◆ Exercise prompt:
Copy out exactly the stretch of the listing below that begins at the line containing "sanctions (567, 2405)" and ends at the line containing "shop (71, 10)", and copy nothing outside it.

[[ Data for review open ]]

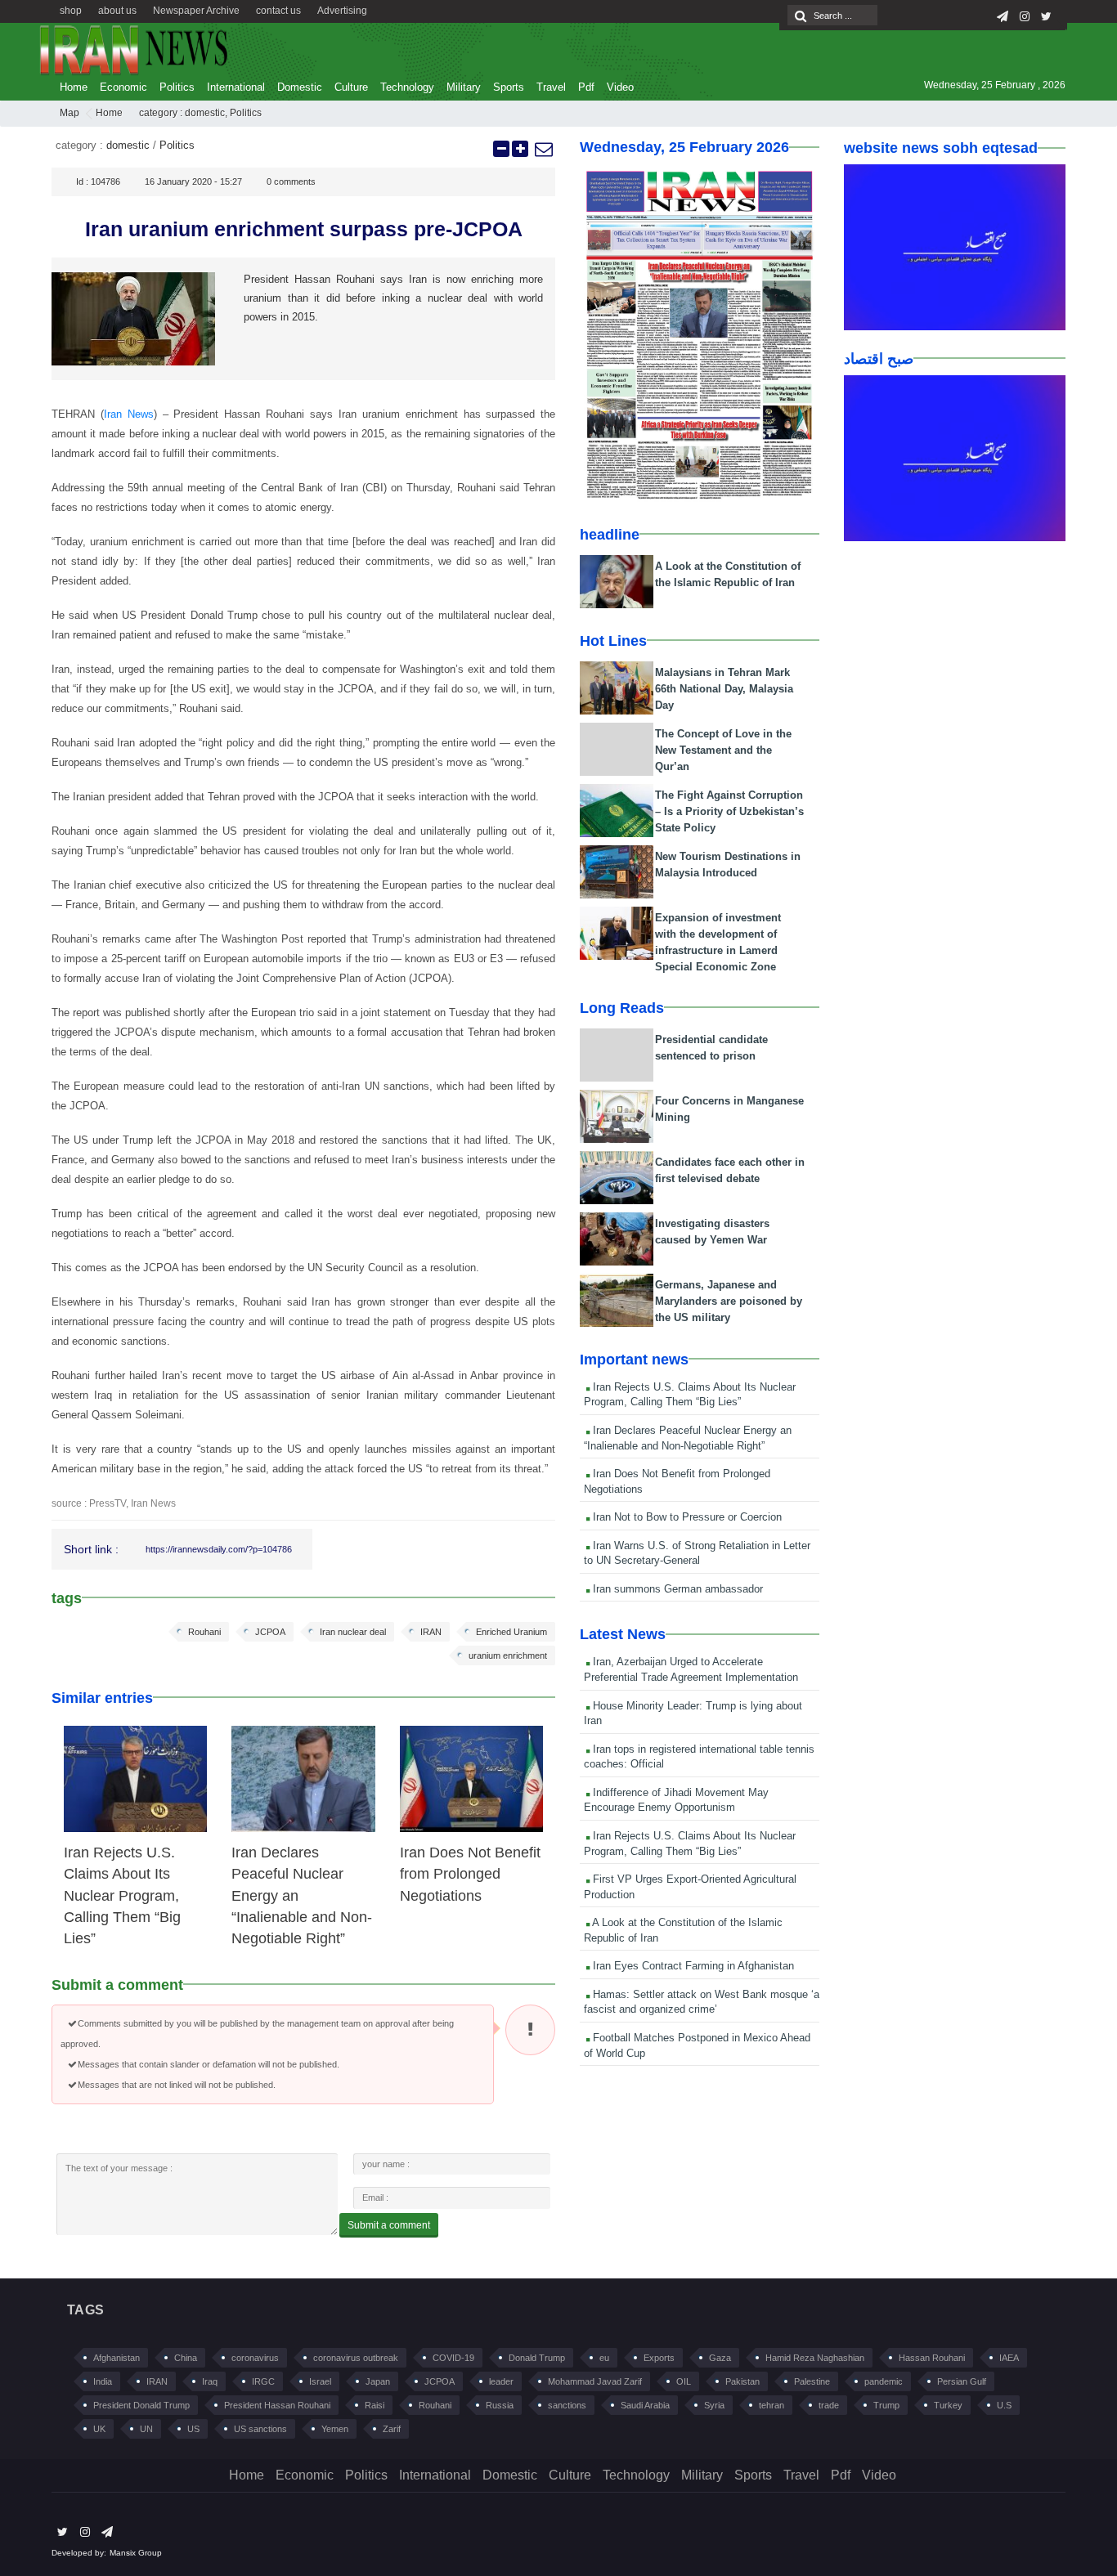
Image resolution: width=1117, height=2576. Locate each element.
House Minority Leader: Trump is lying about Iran (693, 1713)
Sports (508, 87)
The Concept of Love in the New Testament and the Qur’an (723, 750)
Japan (378, 2381)
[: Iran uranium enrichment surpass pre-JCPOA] (543, 149)
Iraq (210, 2381)
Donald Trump (537, 2358)
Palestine (812, 2381)
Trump (886, 2405)
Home (73, 87)
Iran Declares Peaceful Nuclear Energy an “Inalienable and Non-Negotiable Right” (688, 1438)
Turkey (948, 2405)
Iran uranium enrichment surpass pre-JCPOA (304, 228)
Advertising (342, 10)
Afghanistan (116, 2358)
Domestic (299, 87)
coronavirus (255, 2358)
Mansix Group (136, 2552)
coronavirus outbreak (355, 2358)
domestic (205, 113)
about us (117, 10)
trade (829, 2405)
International (236, 87)
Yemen (334, 2429)
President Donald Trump (141, 2405)
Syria (714, 2405)
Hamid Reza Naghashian (814, 2358)
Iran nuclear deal (353, 1632)
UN (146, 2429)
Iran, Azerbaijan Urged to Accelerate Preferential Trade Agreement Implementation (691, 1669)
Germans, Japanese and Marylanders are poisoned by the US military (728, 1301)
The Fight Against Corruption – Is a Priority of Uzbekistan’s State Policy (729, 811)
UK (99, 2429)
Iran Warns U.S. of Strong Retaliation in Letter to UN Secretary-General (697, 1553)
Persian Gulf (961, 2381)
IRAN (431, 1632)
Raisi (374, 2405)
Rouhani (204, 1632)
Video (620, 87)
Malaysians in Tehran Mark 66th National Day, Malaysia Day (724, 688)
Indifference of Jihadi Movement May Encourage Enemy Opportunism (676, 1800)
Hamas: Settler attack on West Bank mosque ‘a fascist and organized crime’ (701, 2002)
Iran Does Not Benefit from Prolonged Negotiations (470, 1874)
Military (463, 87)
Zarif (392, 2429)
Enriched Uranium (511, 1632)
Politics (177, 87)
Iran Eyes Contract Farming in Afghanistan (692, 1966)
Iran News (129, 414)
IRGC (263, 2381)
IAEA (1009, 2358)
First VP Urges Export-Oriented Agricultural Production (690, 1887)
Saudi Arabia (645, 2405)
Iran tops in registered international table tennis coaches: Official (699, 1757)
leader (501, 2381)
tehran (771, 2405)
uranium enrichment (508, 1655)
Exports (659, 2358)
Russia (500, 2405)
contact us (278, 10)
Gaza (720, 2358)
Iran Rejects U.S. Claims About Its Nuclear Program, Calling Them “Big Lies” (122, 1895)
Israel (320, 2381)
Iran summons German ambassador (676, 1589)
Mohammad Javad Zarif (595, 2381)
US (193, 2429)
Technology (407, 87)
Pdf (586, 87)
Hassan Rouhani (932, 2358)
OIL (683, 2381)
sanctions (567, 2405)
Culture (351, 87)
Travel (551, 87)
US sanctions (260, 2429)
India (102, 2381)
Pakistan (742, 2381)
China (185, 2358)
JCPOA (270, 1632)
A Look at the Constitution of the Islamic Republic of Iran (683, 1930)
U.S (1004, 2405)
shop (71, 10)
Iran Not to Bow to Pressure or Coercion (686, 1517)
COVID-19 (453, 2358)
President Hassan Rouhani (277, 2405)
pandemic (883, 2381)
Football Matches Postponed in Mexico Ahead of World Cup (697, 2045)
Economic (123, 87)
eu (604, 2358)
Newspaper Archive (196, 10)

[[ Data for review closed ]]

◆ Expected answer:
sanctions (567, 2405)
Culture (351, 87)
Travel (551, 87)
US sanctions (260, 2429)
India (102, 2381)
Pakistan (742, 2381)
China (185, 2358)
JCPOA (270, 1632)
A Look at the Constitution of the Islamic Republic of Iran (683, 1930)
U.S (1004, 2405)
shop (71, 10)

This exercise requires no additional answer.